Second, the district court observed that the experts failed to identify any studies showing a causal link between HSTCL and the drugs at issue, and the court’s reasoning here is again very helpful. The plaintiffs admitted that no such studies existed, but argued that such studies are impossible because HSTCL is “exceedingly rare.” Hmm, could this be the plaintiffs attempting to shift the burden to the defendant to disprove causation? We think so, and the district court correctly rejected the plaintiffs’ explanation:
The difficulty of conducting these studies . . . does not relieve Plaintiffs of their burden to present evidence of causation. Indeed, the need for such evidence is especially important here in light of the fact that more than seventy percent of observed HSTCL cases are idiopathic, meaning they have no known cause. [Citing Plaintiffs’ experts]. Given this high rate of idiopathic cases, Plaintiffs cannot reasonably eliminate other causes of [the decedent’s] HSTCL without some reliable evidence of a positive link between the drugs at issue and the disease.
Id. at **14-15. Cases are more challenging when the disease at issue is most likely idiopathic, but this district recognized correctly that such a case is challenging especially for plaintiffs, who bear the burden of proving causation at all times. We think the lack of reliable scientific evidence should lead to the exclusion of expert opinions in all cases, but we cannot disagree with the district court’s view that the lack of relevant epidemiology is particularly damning when most cases have no known cause. The studies and case reports that these plaintiffs actually cited were not on point: None purported to show that the “specific combination of drugs . . . actually causes HSTCL,” and none demonstrated any statistically significant results or accounted for plausible alternative causes of HSTCL. Id. at *17.
The experts’ opinions therefore did not hold up, which was alone sufficient to grant summary judgment.
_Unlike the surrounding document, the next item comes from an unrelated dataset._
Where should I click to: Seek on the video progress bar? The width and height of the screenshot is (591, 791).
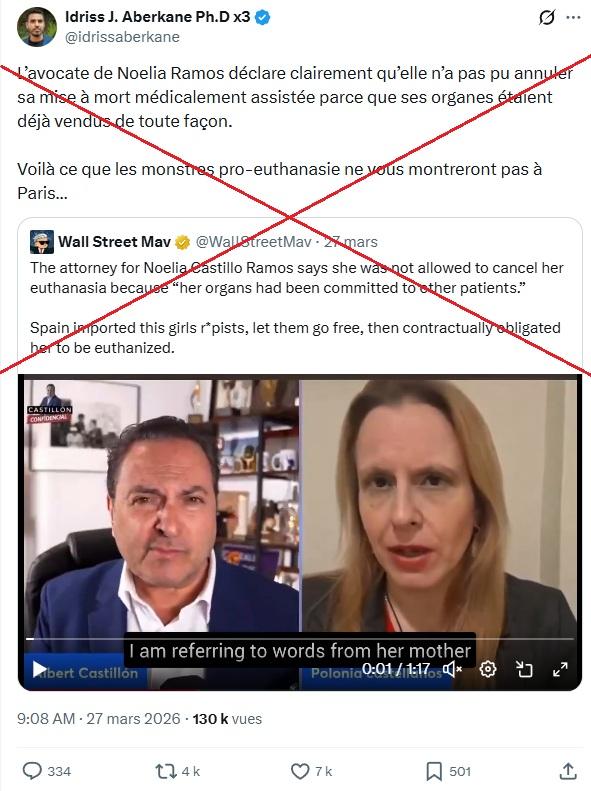300,639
The district court, however, held also that the plaintiffs’ claims failed because the prescribing physician did not recall reading the drug labeling and that it was not his “regular practice” to look at drug labeling. Id. at *20. Although the district court couched this holding in terms of a “duty to warn,” we call this a failure of warnings causation. Because the prescribing physician did not read the warnings, any purported inadequacy in the warnings could not have contributed to his prescribing decision and thus could not have caused the decedent’s disease. Moreover, the district court properly placed the burden again on the plaintiffs: “Plaintiffs have not identified any evidence to contradict this testimony or otherwise suggest that Dr. Rich actually relied on the [drug] warning label. Accordingly, they cannot prevail on their negligence claim under a failure-to-warn theory.” Id.
We will file this order away for future use and will track it on appeal, if there is one. After five years of litigation (and apparently a few settlements), these plaintiffs may have had enough, and if they fold their tent and go home, we will not blame them. Their case in end was a waste of time and eventually came to the correct result for the last defendant standing.